Związkowcy cztery dni protestowali w Warszawie
PR dla Zagranicy
Przemysław Pawełek Pawełek
14.09.2013 19:50
Co najmniej 100 tysięcy osób wzięło udział w wielkiej manifestacji związkowców w stolicy.
PAP/Jacek Turczyk
Co najmniej 100 tysięcy osób wzięło udział w wielkiej manifestacji związkowców w stolicy. Przedstawiciele świata pracy wykrzyczeli swój sprzeciw wobec polityki rządu. Na wiecu na placu Zamkowym i w petycji złożonej w Kancelarii Prezydenta przedstawili także oczekiwania wobec władzy. Manifestacje przebiegły spokojnie.
Proetesty rozpoczęły się od marszu gwiaździstego. Następnie protestujący sformowali pochód, który wyruszył Traktem Królewskim. Manifestacja rozciągała się od placu Trzech Krzyży do placu Zamkowego. Przed Pałacem Prezydenckim na Krakowskim Przedmieściu przedstawiciele "Solidarności", OPZZ i Forum Związków Zawodowych wręczyli prezydenckim urzędnikom petycję. Związki zaapelowały w niej do Bronisława Komorowskiego, by włączył się w dialog społeczny i przyjął "postawę wszystkich obywateli, a nie jednej partii".
Na placu Zamkowym liderzy związkowi wygłosili mowy wiecowe. Piotr Duda wezwał do zbierania podpisów pod wnioskiem o rozwiązanie Sejmu. Przewodniczący Solidarności powiedział, że Sejm ani rząd Donalda Tuska niczego już nie zrobią. Duda przypomniał, że w zeszłym roku zebrano prawie pięć milionów podpisów pod różnymi inicjatywami obywatelskimi, a Sejm wszystkie je odrzucił. "Czas najwyższy, aby także to zmienić" - oświadczył przewodniczący Solidarności. Duda zwrócił też uwagę, na potrzebie zmiany systemu emerytalnego gdyż, jak mówił, trzy czwarte młodych ludzi rozpoczyna pracę na "umowach śmieciowych" i nie może odkładać na emeryturę.
Przewodniczący OPZZ Jan Guz podkreślał, że celem manifestacji jest walka o prawa pracownicze i walka z niekorzystnymi dla zatrudnionych zmianami w kodeksie pracy. Chodzi przede wszystkim o uelastycznienie kodeksu pracy, na które nie można się zgodzić - mówił Guz.
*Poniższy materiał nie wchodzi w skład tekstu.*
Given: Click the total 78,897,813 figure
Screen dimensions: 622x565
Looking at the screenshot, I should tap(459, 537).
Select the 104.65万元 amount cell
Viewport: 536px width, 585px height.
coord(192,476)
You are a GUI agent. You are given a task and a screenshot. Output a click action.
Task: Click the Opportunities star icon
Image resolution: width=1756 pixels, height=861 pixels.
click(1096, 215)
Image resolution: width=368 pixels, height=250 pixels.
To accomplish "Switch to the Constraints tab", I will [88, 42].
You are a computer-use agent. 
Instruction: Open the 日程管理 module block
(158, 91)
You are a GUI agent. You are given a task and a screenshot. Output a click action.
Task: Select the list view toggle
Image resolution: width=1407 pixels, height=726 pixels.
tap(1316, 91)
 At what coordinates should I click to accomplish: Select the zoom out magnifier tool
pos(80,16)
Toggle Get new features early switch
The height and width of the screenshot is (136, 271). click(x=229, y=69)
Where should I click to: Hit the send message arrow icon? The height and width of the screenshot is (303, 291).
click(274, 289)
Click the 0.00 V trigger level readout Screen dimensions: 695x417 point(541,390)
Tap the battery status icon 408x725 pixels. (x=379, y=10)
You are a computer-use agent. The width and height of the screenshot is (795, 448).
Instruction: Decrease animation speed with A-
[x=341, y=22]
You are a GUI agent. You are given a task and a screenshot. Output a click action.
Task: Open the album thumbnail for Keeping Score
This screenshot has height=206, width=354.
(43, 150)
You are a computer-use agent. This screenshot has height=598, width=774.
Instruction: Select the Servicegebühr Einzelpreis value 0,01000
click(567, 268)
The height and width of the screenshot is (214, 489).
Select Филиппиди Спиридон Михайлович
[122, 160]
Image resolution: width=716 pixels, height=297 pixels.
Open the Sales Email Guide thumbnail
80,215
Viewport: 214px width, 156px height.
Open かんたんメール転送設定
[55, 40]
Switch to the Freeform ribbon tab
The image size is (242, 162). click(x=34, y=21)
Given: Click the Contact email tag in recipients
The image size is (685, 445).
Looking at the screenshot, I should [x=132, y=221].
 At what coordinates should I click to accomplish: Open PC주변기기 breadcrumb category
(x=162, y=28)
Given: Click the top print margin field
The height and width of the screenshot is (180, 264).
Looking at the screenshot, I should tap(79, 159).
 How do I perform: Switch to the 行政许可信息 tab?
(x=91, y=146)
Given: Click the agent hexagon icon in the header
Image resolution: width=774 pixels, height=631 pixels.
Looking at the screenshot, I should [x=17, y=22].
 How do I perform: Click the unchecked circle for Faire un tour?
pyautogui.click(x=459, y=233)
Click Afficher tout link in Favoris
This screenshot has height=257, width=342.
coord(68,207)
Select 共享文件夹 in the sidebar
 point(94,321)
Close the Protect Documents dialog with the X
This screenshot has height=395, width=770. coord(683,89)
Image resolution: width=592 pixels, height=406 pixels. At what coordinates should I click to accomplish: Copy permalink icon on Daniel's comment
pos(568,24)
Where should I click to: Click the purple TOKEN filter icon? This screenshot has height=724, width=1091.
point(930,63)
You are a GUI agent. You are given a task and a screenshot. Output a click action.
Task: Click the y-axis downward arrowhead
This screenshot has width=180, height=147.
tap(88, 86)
Przewodniczący Forum Związków Zawodowych Tadeusz Chwałka zapewniał, że rząd i pracodawcy "dbają o swoje kieszenie" i uważają, że pracownicy mają na nich pracować. Dodał, że "na podwyżki dla pracowników kancelarii premiera, posłów i senatorów, zawsze znajdą się pieniądze".
Nad placem Zamkowym powiewały flagi z emblematami związkowymi, na balonach wypełnionych helem unosi się kukła premiera Donalda Tuska z nosem Pinokia. Przy scenie ustawionej na placu widać było między innymi hasło: "Otwórz oczy polityku przeuroczy".
Dzisiejsza demonstracja zakończyła czterodniowe protesty związkowców, jedne z największych w ostatnich latach. Tylko dziś, jak policzyły władze miasta, protestowało 100 tysięcy osób. Według związkowców demonstrantów mogło być nawet 200 tysięcy.
Związkowcy prowadzili protesty w stolicy od środy. Wtedy odbyły się pierwsze manifestacje, a pod Sejmem powstało miasteczko namiotowe. Przez kolejne dni odbywały się w nim debaty i spotkania z ekspertami.